If you suspect that the will maker was manipulated by another at a time when he or she was vulnerable, then you could try to prove to the judge that the will should be determined to be invalid. Undue influence is the disruption of a person’s natural impulse to provide for family members and instead leave the property to the manipulator. This is a form of abuse of an elderly person. If you are concerned about certain relatives challenging your will after you pass, contact this office to find out what you can do to avoid such litigation. Questions that need to be answered: Is the undue influencer a substantial beneficiary under the will? Did this person occupy a confidential relationship tp the decedent? Was this person active in procuring the will?
Lack of mental capacity claims are based upon the lack of the testator’s mental capacity and are the most common types of challenges. Testamentary capacity requires that the testator has sufficient mental acuity to understand a) the amount and nature of his or her property, (b) the family members and loved ones who would ordinarily receive such property by the Last Will and Testament, and (c) how his or her Will disposes of such property. The fact that an individual has a form of mental illness or disease does not mean that he or she automatically lacks the requisite mental capacity to make a will. Lack of mental capacity or incompetence is typically proven by medical records, irrational conduct by the Decedent, and the testimony of those who observed the Decedents at the time the Last Will and Testament was executed. Here the attorney often looks for delusions as a cause for lack of mental capacity. The legal definition of delusions can be difficult for the layperson to understand. Courts consistently have held that in order for a delusion to affect testamentary capacity, the delusion must have such a hold on the testator’s mind that it governs the making of the will.

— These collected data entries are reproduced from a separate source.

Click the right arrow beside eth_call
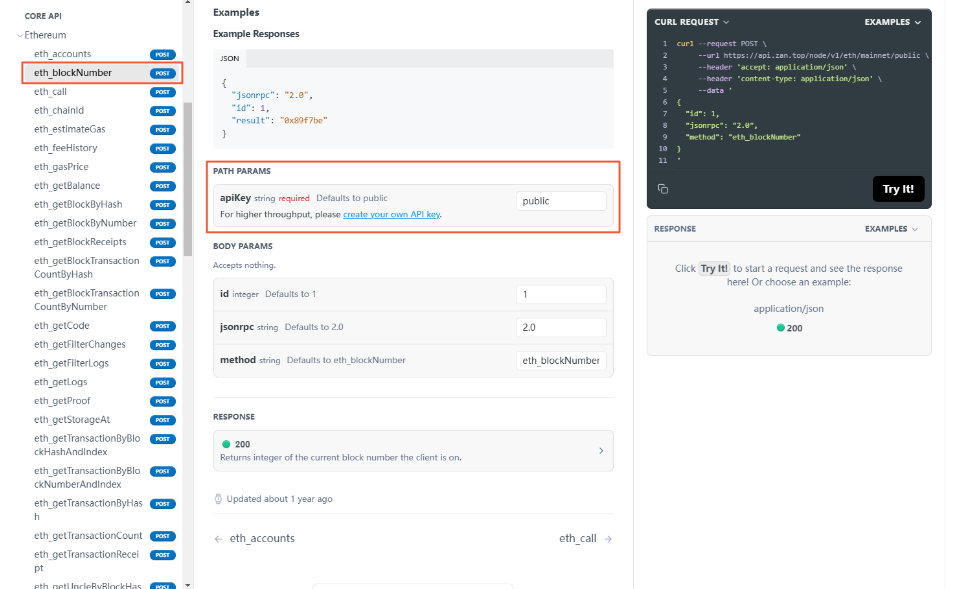 pyautogui.click(x=608, y=538)
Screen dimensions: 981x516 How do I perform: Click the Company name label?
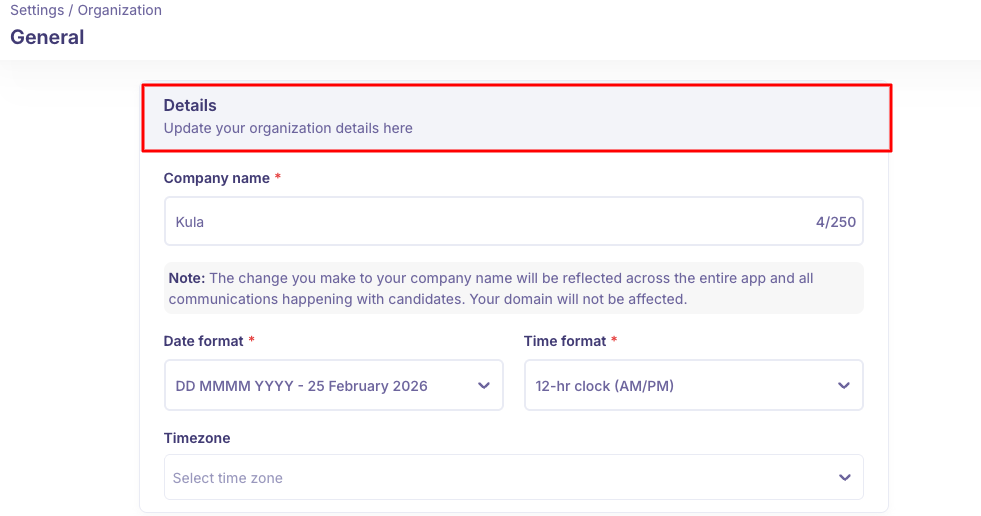click(216, 178)
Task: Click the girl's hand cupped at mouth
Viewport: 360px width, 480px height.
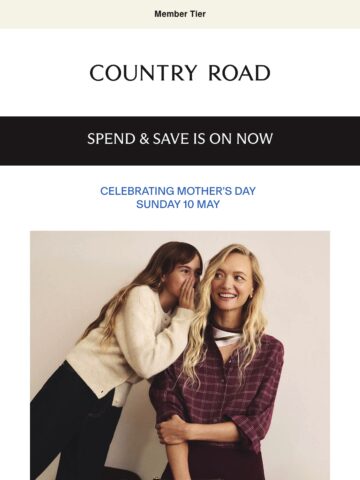Action: point(189,293)
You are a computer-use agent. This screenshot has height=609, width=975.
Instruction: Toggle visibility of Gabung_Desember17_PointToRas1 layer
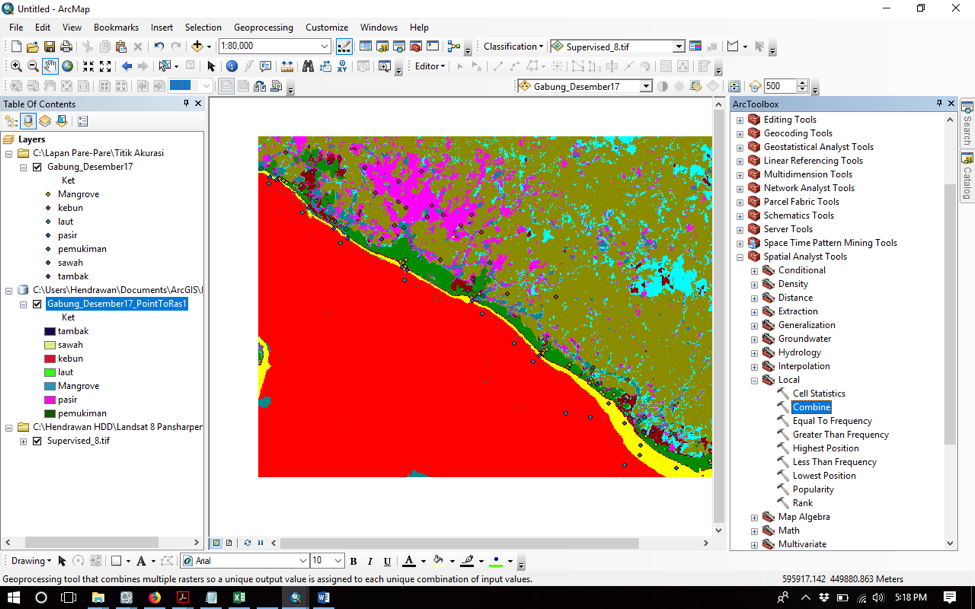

The dividing lines between trusts, wills, trust administration and probate administrations have become less clear. Florida Statutes now hold that the Probate court has jurisdiction over trustees and beneficiaries. The Florida Trust Code gives parties the right to bring proceedings relating to the “validity, administration or distribution of a trust.” The Florida Statutes define homestead to include property held in a revocable trust at the settlor’s death. The statutes also allow courts to determine disputes over trustee’s fees and accounting requirements. With the widespread use of pour-over wills into revocable inter vivos trust, a Florida probate administration may be pending at the time a dispute arises regarding administration or construction of the trust into which estate assets are to pass. The trust code expressly authorizes filing a construction action for a testamentary trust in a pending probate proceeding, and applies the Florida Probate Rules to that proceeding. Also, actions against trustees and trusts can be separate and apart from probate proceedings as the case warrants.
Elder Law Litigation
Abuse of elderly persons is becoming more prolific in Florida. Nursing home abuse is one such area. Exploitation of elderly vulnerable adults is another area of litigation. There are civil and criminal statutes against this kind of violation of vulnerable adults.
On October 1, 2014, Florida Statute 825.103, entitled “Exploitation of an elderly person or disabled adult” became effective. This statute made it easier for prosecutors to pursue people who prey on elders and increased penalties for crimes against elders. This statue focuses on the financial exploitation of elderly and disabled adults. It targets people who use funds, assets, or property of elderly or disabled adults with the intent to deprive them of use of those funds, assets or property or to benefit someone other than the elderly person or disabled adult. It also targets people who breach their fiduciary duties, misappropriate money, and fail to use an elderly person’s or disabled adult’s income and assets for the necessities required fo that person’s support and maintenance. Civil attorneys can sue by using this statute in conjunction with the Florida Civil Theft Statute to recover treble damages and attorneys fees on behalf of the adult.